So this particular period, the two, three, four months in and around 30-June are so central to provide a cohesive political solution into which all the ethnic groups can buy. That's an enormous challenge.
O'BRIEN: I should say. Dan Christman, good insights, thank you for your time, appreciate it -- Kyra.
CHRISTMAN: Thank you, Miles.
PHILLIPS: Well, the biggest names in law enforcement will sit in front of the 9/11 Commission this week. Exhibit A, the August 6 Presidential Briefing issued just a few weeks before the attacks.

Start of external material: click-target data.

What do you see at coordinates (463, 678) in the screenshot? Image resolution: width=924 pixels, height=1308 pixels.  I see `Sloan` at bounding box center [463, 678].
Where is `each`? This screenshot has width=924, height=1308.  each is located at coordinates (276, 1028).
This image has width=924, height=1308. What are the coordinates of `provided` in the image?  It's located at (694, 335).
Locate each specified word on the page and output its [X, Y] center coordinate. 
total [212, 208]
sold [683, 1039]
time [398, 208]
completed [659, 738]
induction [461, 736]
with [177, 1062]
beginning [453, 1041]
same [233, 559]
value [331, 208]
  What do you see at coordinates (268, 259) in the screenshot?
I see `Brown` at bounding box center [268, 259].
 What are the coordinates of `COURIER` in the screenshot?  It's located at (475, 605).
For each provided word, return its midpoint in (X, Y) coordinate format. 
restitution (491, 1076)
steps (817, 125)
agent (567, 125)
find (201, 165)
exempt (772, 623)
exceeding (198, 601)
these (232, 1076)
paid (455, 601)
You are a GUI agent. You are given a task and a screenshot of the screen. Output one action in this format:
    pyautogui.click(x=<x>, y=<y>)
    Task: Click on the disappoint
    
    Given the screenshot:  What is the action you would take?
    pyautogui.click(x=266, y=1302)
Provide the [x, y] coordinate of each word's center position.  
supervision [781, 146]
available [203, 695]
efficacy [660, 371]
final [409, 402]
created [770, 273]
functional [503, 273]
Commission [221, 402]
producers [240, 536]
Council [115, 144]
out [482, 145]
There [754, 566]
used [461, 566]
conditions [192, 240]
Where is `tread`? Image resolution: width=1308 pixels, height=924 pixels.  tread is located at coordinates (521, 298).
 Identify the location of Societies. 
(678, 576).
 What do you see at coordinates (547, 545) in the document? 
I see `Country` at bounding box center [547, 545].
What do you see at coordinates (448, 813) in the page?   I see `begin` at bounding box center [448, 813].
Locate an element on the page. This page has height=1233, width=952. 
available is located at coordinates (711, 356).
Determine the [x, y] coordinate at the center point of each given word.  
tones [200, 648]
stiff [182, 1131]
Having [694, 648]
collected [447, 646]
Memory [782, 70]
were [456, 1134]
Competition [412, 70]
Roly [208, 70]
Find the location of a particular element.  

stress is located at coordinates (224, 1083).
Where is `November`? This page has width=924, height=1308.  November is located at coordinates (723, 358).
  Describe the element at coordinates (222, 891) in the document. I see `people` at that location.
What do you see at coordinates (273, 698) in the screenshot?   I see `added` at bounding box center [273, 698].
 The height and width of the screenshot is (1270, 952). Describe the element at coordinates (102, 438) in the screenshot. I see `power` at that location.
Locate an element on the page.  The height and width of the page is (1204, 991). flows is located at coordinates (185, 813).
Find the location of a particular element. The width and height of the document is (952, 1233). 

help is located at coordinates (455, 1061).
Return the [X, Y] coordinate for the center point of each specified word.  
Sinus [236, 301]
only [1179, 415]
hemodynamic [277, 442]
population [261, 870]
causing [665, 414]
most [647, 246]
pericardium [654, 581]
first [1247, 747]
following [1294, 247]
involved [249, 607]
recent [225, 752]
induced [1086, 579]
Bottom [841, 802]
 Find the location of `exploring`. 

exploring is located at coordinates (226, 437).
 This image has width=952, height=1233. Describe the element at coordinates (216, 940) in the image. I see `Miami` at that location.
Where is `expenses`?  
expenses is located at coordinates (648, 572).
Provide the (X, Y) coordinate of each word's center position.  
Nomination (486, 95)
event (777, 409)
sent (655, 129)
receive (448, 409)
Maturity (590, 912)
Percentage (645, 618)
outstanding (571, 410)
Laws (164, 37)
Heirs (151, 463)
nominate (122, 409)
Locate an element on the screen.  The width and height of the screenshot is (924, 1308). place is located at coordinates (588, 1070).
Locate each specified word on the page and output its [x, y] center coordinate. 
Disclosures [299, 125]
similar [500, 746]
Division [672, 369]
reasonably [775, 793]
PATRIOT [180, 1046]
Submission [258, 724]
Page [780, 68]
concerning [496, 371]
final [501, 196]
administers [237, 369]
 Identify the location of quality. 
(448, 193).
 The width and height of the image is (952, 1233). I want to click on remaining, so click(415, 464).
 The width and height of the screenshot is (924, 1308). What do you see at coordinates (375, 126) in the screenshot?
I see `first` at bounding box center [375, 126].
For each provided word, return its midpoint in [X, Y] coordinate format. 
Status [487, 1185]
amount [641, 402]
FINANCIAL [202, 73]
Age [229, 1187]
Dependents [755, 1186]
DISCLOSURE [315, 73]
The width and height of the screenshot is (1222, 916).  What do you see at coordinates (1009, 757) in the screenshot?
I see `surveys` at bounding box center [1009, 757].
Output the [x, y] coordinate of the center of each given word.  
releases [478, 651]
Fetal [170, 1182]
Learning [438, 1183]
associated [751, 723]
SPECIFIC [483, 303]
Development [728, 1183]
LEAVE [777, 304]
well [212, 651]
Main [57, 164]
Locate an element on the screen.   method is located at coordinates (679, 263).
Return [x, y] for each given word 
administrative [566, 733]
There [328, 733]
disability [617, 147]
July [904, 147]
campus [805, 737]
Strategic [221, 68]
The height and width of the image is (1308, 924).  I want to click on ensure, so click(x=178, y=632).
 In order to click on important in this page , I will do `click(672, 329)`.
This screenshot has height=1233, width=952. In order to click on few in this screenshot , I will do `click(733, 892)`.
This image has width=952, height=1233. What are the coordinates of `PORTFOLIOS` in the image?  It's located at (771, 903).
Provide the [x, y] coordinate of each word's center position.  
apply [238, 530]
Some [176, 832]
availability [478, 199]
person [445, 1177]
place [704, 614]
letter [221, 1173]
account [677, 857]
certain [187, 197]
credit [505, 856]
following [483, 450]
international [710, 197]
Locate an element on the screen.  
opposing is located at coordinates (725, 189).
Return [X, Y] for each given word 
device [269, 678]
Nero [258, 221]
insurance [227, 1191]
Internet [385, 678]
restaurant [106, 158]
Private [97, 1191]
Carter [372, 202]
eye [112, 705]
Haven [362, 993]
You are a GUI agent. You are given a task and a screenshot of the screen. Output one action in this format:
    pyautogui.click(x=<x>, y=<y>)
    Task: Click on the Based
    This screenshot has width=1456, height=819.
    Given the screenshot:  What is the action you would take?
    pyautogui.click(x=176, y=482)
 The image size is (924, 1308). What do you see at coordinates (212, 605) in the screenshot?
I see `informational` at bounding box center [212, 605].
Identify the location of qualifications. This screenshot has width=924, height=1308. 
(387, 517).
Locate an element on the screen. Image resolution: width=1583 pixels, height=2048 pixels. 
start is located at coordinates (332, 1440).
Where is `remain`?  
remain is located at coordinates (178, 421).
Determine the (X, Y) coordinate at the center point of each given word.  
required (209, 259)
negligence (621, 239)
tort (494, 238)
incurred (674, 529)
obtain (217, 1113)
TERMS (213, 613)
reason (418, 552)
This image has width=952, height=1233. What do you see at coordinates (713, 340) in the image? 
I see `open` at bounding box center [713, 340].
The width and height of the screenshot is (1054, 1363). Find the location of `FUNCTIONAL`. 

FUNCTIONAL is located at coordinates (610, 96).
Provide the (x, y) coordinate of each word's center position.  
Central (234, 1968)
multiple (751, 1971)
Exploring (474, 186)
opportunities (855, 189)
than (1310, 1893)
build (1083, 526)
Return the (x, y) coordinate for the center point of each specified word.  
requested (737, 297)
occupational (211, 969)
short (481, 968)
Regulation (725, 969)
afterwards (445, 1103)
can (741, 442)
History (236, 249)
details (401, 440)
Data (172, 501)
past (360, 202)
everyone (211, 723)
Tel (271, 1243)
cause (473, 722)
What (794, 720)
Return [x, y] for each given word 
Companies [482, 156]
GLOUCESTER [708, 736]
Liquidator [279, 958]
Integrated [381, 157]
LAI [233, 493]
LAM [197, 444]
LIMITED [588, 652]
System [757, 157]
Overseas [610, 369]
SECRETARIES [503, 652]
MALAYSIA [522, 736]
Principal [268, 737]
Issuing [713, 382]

Details from Elaine Quijano in Washington.
(BEGIN VIDEOTAPE)
ELAINE QUIJANO, CNN CORRESPONDENT (voice-over): President Bush maintains the information in the now-declassified August 6, 2001, PDB, or Presidential Daily Briefing wasn't detailed enough for the U.S. to prevent September 11.
GEORGE W. BUSH, PRESIDENT OF THE UNITED STATES: There was not a time and place of an attack. And it was -- it said Osama bin Laden had designs on America. Well, I knew that. What I wanted to know was, is there anything specifically going to take place in America that we needed to react to?
QUIJANO: But critics, including a Democratic member of the September 11 Commission, say that PDB contained important pieces of the puzzle that should have been taken into context with the spike in intelligence chatter during the summer of 2001.
RICHARD BEN-VENISTE (D), 9/11 COMMISSION MEMBER: There was a lot of focus overseas, but the CIA author of this PDB, by stressing the fact that bin Laden was determined to strike in the United States, and was telling the president that we ought to look here, as well.
QUIJANO: This week the commission turns its attention to law enforcement and intelligence officials past and present. Among those scheduled to testify, former FBI Director Louis Freeh, as well as Attorney General John Ashcroft, who, a source tells CNN, is not believed to have received a copy of that August 6 PDB.
Ashcroft and others are expected face tough questions on whether the Justice Department made fighting terrorism a top priority and what specific steps the FBI took to investigate the terror threats that existed in the summer of 2001.
(on camera): The panel is expected to look not only at the FBI, but other agencies, and what one commissioner says were problems getting available information into the hands of those who could make a difference.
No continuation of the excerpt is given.